資料1をご覧ください。事務局で付け加えたものと、いただいた意見を反映して加えさせていただいたものがございます。1ページの下に点線で一般法人の活動事例をコラムで挿入したいところがございます。ここは後ほど部会で検討していただきたいと思います。2ページです。県民ニーズ調査を真ん中の点線の囲みに入れさせていただきました。県の総合計画の関係で県民ニーズ調査を行っており、平成27年度と28年度の2ヵ年で、地域課題の解決のためにNPO、企業、大学、行政などの多様な主体が協働・連携することを重要だと思う人の割合が1年間で1%伸びていることを示しています。次に、6ページの点線囲みの部分で、法人格を持たない団体の具体例を挿入ということで、今日の午前中に奨励賞の表彰で複数の法人格を持たない団体が受彰されていますのでそれらを記載したらどうか考えております。適当な候補を推薦いただければと思います。7ページです。NPOの範囲、その中でボランタリー団体がどこにあてはまるかについて、事務局案を記載しました。これは後ほど協議していただきたいと思います。次に8ページです。プロボノという言葉が下から10行目くらいのところに記載されていますので、次のページの囲みにその説明を入れております。そのページの真ん中に、前回もお願いしましたが、県の特性について、これだけでよいのかというところについてアドバイスをいただければと思います。14ページです。コンパクトの記述の部分を削除しました。意見と反映状況のところにも記載しておりますが、前回の議論の中で、外したほうがいいのではないかという意見をいただきましたので、このようにしました。15ページに基金21について、コラムにして詳しく記載しました。これについては、6ページの上の部分の消し線で4行削除したところをご覧ください。ここでは基金21の対象にならないと記載してあるのですが、この記述が誤っているという指摘を受けたこと、基金21の対象をしっかりと記述したほうが良いとの指摘がありましたことから15ページのようにいたしました。17ページはなるべくわかりやすくするため、フロー図をつけました。資料1については概ね以上でございます。次に資料2をご覧ください。意見の反映状況で、○がついたものは前回いただいた意見を反映したものです。番号で言いますと7、8、9、10、これにつきましては、マニュアル的な要素を加えたらよいのではないかという御意見がございましたが、あくまで今回逐条解説という形で、まず作りたいと考えています。前回お話がありました事例の記載については資料1の一番最後に協働事例のリンクを紹介し、そちらをご覧いただくということで、対応いたしました。県職員向けのマニュアルについては、毎年、実務担当者研修を実施しておりまして、その中で要望があるかどうかアンケートをとるなどして、作成するか否かを検討することを考えております。県民向けに条例の解説ということで今回はまず逐条解説を仕上げるという考え方を示させていだたきました。資料2の裏面になりますが、前回もアドバイスをいただきました公益法人の公益とボランタリー団体の公益の関係性についてはここに載せる必然性がないということで、記載しないことにいたしました。次に第三者評価について、いろいろなご意見をいただきましたが、逐条解説に特化するということとし、時期を見てあらかじめ事務局で検討した上で協議していただきたいと考えております。以上が資料の説明になります。
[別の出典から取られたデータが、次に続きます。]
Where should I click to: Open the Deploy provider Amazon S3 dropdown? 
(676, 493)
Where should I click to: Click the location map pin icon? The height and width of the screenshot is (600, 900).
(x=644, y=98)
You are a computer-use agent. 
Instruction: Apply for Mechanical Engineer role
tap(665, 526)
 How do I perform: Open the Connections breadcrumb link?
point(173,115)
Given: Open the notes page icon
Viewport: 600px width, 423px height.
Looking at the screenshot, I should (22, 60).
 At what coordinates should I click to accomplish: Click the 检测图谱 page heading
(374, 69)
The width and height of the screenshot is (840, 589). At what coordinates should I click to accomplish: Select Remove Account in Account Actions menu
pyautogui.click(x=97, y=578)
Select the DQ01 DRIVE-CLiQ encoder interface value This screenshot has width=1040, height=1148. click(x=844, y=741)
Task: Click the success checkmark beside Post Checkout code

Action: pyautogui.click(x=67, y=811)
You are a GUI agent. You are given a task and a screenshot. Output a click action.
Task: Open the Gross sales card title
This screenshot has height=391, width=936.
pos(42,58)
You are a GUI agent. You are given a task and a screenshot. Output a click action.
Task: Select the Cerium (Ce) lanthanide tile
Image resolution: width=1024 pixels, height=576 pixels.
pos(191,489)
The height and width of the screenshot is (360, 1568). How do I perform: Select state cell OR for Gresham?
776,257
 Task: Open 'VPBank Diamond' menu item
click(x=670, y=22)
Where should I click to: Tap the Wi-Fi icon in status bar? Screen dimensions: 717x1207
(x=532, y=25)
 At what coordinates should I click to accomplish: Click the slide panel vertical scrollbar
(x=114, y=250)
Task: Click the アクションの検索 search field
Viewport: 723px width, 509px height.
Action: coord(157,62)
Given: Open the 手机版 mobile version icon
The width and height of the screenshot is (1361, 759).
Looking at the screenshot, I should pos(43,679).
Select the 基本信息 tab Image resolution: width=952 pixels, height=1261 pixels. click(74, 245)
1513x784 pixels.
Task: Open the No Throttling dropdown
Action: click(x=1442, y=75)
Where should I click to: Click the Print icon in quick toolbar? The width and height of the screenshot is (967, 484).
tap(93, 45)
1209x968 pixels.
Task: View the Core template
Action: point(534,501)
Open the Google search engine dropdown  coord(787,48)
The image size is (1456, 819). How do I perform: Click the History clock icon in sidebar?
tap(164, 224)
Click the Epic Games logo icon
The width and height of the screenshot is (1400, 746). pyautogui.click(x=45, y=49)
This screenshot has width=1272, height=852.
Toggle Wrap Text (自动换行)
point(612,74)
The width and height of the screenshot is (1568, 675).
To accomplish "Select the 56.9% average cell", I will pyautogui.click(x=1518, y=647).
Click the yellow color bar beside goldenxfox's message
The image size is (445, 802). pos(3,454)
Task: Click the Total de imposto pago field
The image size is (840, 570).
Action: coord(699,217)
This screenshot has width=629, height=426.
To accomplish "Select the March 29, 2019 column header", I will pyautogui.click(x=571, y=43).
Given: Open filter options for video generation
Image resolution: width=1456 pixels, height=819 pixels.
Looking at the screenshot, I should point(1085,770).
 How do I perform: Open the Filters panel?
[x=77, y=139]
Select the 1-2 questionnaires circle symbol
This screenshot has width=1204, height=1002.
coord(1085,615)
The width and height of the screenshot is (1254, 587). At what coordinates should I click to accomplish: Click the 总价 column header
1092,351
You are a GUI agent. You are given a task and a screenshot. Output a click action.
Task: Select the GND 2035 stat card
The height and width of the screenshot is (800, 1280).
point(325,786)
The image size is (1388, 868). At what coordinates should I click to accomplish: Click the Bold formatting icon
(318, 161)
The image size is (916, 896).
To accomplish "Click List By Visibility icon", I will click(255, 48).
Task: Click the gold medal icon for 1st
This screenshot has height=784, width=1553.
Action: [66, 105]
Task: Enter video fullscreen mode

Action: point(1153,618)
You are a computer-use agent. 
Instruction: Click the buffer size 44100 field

 はい、ありがとうございます。みなさま何かご質問はございませんか。今日、協議していただきたい事項としては、NPOの範囲について、それから確認していただきたい事項の1番、2番、情報提供いただきたい事項になりますが、何かございますか。情報提供いただきたい事項の中の任意団体の活動例につきましては、先に事務局からのお話がありましたように、基金21の事例から任意団体の事例はあると思いますので、そこから拾われたらどうかと思います。

 今年の奨励賞では善行雑学大学、すかっ子セミナーですが、すかっ子セミナーと善行雑学大学では、性格が違うのですね。すかっ子セミナーはネットワーク組織でその下にNPOとかがあるのですね。よくあるパターンとしては、補助など自主財源を持っている団体が集まって任意団体を作り、活動しているところがあります。

 二子山の協議会は任意団体でしたね。

 善行雑学大学は単独で法人格をとらずに活動しています。基金21での典型はこのようなパターンではないでしょうか。

 1事例くらいを掲載するのですか。

 3事例程度を考えています。今挙げられた二子山とすかっ子と善行。

 何年か前までさかのぼってもよいと思います。

 市町村的にはバランスはとれているのですか。

 善行は藤沢市、すかっ子は横須賀、二子山は葉山、逗子。

 分野はどうですか。

 二子山は自然保護、善行は社会教育、すかっ子は子ども。 

 あえてNPO法人にならないようなところ、例えば、いちょう団地の多文化共生をテーマにしている多文化まちづくり工房があります。

 政令市もあるといいですね。

 サークル的なものだけでなくて、サービスを提供しているような事業的なところもある気がします。

 あと、一般社団法人の事例で、3.11の時に迅速に法人格が取れるからということだったので、典型的なものはこうですよと、県内の事例を示すのがよいと思います。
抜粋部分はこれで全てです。